**What is expected**
Locate the word "will" in the entries below, then gather every line that holds it.

[Dataset entries]

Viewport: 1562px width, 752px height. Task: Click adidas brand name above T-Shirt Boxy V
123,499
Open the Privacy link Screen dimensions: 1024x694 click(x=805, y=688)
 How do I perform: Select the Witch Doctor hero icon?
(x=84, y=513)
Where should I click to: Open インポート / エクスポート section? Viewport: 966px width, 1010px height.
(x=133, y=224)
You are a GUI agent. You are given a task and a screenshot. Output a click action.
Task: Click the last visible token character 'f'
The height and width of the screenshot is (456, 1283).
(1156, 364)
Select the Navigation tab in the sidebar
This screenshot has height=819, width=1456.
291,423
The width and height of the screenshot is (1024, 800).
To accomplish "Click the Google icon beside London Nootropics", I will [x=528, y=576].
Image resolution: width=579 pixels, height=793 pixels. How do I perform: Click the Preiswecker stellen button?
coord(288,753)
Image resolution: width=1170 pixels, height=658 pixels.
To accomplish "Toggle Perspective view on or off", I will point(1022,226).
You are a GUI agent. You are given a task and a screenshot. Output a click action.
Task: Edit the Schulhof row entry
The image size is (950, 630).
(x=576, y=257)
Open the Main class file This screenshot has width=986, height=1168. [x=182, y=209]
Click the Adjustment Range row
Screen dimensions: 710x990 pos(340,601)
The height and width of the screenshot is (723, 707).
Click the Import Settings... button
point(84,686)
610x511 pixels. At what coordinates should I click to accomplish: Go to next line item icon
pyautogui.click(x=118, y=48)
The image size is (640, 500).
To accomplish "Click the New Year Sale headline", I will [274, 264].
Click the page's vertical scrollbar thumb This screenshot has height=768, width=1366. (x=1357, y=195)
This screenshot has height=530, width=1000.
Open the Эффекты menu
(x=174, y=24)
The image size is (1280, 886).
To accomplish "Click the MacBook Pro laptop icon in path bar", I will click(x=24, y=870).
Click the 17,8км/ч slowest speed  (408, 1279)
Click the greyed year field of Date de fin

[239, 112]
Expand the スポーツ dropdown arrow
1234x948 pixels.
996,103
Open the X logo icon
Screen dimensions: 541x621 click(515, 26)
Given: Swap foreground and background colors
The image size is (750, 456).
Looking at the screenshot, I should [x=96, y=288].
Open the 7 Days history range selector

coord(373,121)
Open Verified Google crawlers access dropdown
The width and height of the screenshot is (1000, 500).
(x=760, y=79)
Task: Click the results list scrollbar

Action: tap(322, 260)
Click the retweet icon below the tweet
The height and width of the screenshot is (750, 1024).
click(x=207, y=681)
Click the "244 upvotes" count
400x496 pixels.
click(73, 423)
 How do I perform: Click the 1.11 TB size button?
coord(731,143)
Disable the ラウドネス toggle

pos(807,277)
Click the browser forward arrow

**Answer space**
To accomplish "Click the Google icon beside London Nootropics", I will [x=528, y=576].
To accomplish "Toggle Perspective view on or off", I will point(1022,226).
To accomplish "Click the New Year Sale headline", I will [274, 264].
To accomplish "Click the MacBook Pro laptop icon in path bar", I will click(x=24, y=870).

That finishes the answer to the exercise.